YOUR OBJECTIVE: Please transcribe, exactly, the line that contains "Click the Configure" and every line after it to the end of the records, and nothing else.

Stored data entries:
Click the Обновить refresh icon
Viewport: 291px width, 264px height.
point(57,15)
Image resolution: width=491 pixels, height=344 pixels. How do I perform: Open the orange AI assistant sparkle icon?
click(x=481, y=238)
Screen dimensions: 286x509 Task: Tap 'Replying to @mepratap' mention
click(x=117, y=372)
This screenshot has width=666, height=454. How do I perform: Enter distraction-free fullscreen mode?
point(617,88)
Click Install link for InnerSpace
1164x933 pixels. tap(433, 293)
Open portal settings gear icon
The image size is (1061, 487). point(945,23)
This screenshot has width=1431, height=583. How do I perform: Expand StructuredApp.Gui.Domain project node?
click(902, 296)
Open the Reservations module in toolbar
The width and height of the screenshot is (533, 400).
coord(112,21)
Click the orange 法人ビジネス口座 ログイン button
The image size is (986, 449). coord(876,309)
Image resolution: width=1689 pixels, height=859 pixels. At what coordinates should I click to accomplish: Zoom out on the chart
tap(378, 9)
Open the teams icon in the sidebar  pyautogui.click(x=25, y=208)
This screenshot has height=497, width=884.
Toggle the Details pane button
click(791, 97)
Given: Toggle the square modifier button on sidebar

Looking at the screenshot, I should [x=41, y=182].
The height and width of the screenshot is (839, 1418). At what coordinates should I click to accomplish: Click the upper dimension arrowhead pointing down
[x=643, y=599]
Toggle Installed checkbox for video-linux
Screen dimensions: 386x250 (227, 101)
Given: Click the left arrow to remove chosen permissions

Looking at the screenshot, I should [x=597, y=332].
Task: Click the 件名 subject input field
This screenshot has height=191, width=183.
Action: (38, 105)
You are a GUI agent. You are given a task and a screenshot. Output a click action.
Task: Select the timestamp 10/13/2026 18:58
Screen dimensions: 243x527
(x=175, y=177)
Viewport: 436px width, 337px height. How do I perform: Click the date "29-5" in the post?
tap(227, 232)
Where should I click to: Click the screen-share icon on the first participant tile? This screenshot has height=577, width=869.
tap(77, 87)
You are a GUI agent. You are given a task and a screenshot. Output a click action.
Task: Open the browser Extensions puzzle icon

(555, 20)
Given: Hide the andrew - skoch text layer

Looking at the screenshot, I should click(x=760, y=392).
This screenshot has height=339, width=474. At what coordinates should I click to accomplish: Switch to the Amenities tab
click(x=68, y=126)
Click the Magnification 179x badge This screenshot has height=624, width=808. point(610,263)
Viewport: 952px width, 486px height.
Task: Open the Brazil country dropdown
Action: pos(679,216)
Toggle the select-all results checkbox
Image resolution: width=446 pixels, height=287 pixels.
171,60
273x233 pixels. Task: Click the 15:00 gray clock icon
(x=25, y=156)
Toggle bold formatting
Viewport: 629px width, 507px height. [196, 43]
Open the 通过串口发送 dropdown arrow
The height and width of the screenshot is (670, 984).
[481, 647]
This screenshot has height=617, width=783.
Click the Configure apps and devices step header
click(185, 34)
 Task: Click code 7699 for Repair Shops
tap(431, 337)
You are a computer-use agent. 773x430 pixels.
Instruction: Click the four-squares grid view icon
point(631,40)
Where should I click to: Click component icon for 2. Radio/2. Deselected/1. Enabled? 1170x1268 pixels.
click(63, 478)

TASK SOLUTION:
Click the Configure apps and devices step header
click(185, 34)
 Task: Click code 7699 for Repair Shops
tap(431, 337)
You are a computer-use agent. 773x430 pixels.
Instruction: Click the four-squares grid view icon
point(631,40)
Where should I click to: Click component icon for 2. Radio/2. Deselected/1. Enabled? 1170x1268 pixels.
click(63, 478)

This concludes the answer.